Babel’s wave of employee exits was first reported by The Block. Blockworks independently confirmed that among those leaving in the near future are Yulong Liu, who served as head of partnerships at Babel for nearly three years, and communications director Jacynth Wang.
Liu’s LinkedIn profile appears to be deleted, while Wang’s shows she’s been employed at Babel for three months. Liu could not be reached and Wang didn’t respond to Blockworks’ request for comment.
Hong Kong-based Babel also lost branding lead Yiwei Wang. He told Blockworks he left voluntarily in mid-April for new opportunities.
Launched in 2018, Babel Finance provides institutions, high-net worth accredited investors and crypto miners with lending and trading services in bitcoin, ether and stablecoins. Among its backers are Sequoia Capital China, Tiger Global Management and Dragonfly Capital.
Blockworks confirmed that other employees have left Babel’s partnerships team led by Liu. These include global partnership directors Sean Yang and Xavier Xiang, and another member of the same team, Yuchen Jiang. After working at Babel for less than a year, all three left in June. Blockworks hasn’t received independent confirmation on whether they left voluntarily.
Other key hires have reportedly deleted their LinkedIn profiles. Among them are head of lending Lei Tong and Ryan Wu, managing director and chief operating officer.

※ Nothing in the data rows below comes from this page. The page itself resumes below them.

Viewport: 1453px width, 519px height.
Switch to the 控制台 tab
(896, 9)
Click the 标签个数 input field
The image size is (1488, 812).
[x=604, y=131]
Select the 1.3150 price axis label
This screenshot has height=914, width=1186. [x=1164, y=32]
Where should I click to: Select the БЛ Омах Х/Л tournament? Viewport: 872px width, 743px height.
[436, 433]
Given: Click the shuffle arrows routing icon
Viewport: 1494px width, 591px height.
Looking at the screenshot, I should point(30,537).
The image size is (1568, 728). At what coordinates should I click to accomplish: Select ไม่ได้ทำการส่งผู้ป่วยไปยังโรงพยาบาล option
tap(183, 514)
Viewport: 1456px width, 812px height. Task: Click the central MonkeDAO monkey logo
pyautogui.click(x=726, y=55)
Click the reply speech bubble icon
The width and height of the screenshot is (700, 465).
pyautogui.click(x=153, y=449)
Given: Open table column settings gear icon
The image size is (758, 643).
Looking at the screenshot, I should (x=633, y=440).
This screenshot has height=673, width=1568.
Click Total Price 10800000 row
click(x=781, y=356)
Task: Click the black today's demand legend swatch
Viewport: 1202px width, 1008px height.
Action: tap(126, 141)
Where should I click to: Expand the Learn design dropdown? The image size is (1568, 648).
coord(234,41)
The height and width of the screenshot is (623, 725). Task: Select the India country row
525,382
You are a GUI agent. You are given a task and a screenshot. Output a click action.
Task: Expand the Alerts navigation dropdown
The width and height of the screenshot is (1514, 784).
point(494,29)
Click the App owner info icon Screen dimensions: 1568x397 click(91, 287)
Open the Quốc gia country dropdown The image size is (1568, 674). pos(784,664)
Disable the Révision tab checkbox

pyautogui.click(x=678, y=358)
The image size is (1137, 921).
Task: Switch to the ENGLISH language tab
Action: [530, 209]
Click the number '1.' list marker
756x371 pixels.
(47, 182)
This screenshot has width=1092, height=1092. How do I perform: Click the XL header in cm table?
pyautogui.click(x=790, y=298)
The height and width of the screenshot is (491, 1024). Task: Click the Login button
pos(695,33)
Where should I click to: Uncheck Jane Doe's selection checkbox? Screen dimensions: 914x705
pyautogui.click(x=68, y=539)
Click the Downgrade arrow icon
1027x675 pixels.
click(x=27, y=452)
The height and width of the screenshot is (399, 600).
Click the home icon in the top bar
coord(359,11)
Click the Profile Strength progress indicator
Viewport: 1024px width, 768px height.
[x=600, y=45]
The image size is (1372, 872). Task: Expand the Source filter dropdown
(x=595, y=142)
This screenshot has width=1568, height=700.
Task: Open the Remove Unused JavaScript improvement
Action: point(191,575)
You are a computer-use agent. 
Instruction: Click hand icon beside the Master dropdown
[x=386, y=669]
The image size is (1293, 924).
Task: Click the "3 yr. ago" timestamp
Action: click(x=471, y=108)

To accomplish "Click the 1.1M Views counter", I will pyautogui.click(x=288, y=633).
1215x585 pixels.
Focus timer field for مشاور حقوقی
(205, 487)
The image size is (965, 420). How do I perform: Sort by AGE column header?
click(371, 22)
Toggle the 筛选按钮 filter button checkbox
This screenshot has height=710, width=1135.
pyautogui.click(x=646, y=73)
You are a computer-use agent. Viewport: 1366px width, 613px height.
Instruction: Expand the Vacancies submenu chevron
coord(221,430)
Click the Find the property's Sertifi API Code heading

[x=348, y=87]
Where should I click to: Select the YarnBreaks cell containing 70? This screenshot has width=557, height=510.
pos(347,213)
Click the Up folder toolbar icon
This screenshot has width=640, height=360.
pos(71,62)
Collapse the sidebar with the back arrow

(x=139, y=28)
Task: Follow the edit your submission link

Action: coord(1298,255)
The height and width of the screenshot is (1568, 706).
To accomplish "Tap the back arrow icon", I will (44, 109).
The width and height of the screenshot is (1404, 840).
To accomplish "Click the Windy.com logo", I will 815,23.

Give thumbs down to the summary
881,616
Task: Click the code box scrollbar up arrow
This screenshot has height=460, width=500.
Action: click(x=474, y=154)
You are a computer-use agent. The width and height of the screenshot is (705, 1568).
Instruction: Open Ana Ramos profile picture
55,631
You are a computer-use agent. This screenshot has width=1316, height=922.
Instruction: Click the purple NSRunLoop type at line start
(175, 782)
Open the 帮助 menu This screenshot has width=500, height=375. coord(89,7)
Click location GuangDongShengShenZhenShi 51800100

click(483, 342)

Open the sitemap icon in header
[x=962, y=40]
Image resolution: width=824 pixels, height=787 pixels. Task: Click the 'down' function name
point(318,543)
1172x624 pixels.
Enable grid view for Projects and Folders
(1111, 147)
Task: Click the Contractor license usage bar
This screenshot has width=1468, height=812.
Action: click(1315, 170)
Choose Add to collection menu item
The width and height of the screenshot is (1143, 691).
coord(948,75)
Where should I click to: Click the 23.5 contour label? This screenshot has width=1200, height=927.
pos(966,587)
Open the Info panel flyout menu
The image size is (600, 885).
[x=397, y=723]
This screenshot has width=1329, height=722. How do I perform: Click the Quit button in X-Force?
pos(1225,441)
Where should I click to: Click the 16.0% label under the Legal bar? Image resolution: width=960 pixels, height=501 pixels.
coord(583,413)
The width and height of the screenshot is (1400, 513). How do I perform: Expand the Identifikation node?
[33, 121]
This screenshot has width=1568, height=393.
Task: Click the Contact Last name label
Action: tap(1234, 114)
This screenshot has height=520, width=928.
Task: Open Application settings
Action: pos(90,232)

The departures come as Babel faces a critical shortage of funds. The lender abruptly suspended withdrawals on June 17 — citing “unusual liquidity pressures” — similar to competitors Celsius, Finblox and CoinFLEX. Shortly after, Babel announced steps to manage its liquidity status, but it hasn’t provided an update on this matter since.
In any case, Babel joins a string of companies in the crypto industry that have lost staff recently. BlockFi said it would cut 20% of its workforce; Coinbase lost 18%; Gemini terminated 10%; and Crypto.com laid off 5%.
Babel reportedly had 170 employees as of May, but its LinkedIn page now shows 44 people work there. The reduced number listed may be attributed to deleted profiles.
The firm, which had roughly 500 institutional clients as of May, recently raised $80 million at a $2 billion valuation. At the end of 2021, it held an outstanding loan balance of over $3 billion, according to press materials.
Babel Finance didn’t return Blockworks’ request for comment.